---- DATA IN THIS EXERCISE

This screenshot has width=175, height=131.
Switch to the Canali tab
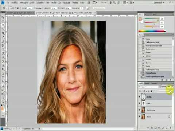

--------
---- DATA IN THIS EXERCISE

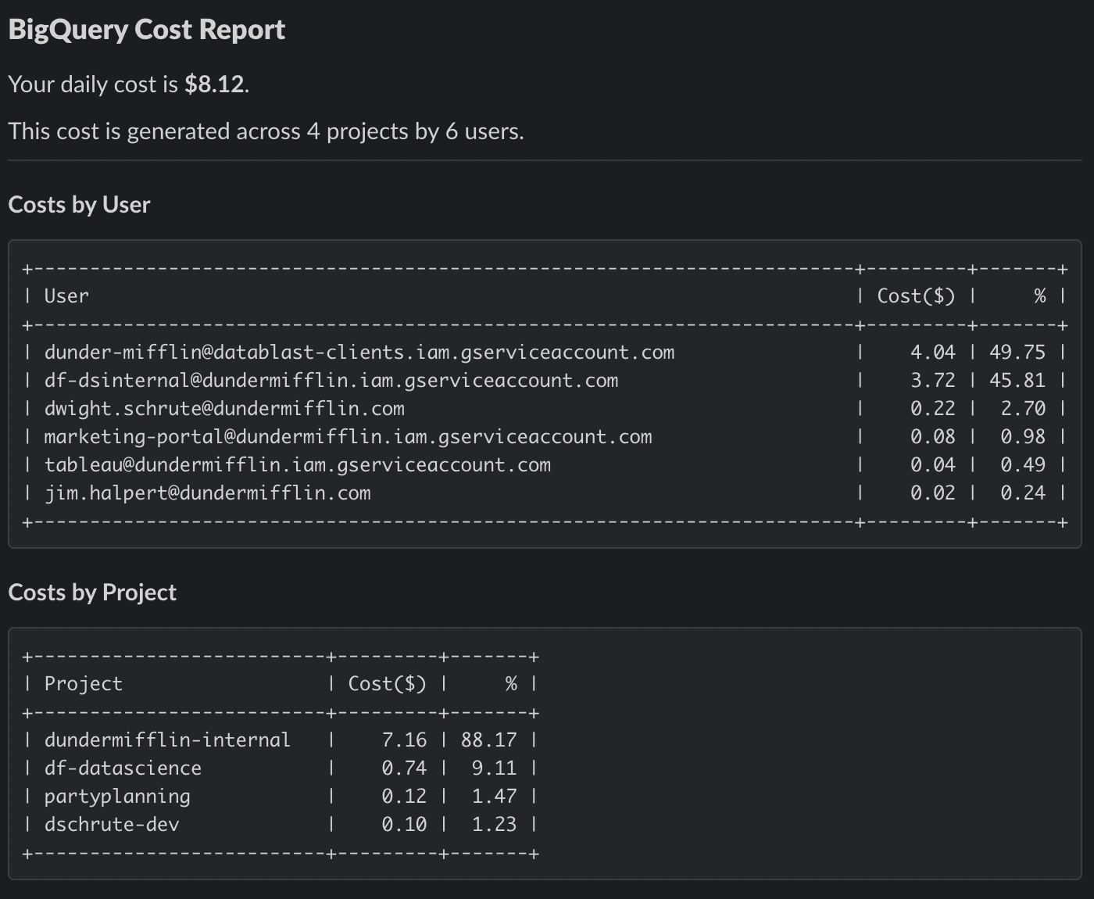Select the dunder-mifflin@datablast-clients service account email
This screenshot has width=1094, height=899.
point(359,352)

--------

[WORK TASK] Using the listing above, copy exactly the line that contains "This screenshot has width=175, height=131.", the line that contains "Switch to the Canali tab", and each line that falls between them.

[RESULT OF THIS TASK]
This screenshot has width=175, height=131.
Switch to the Canali tab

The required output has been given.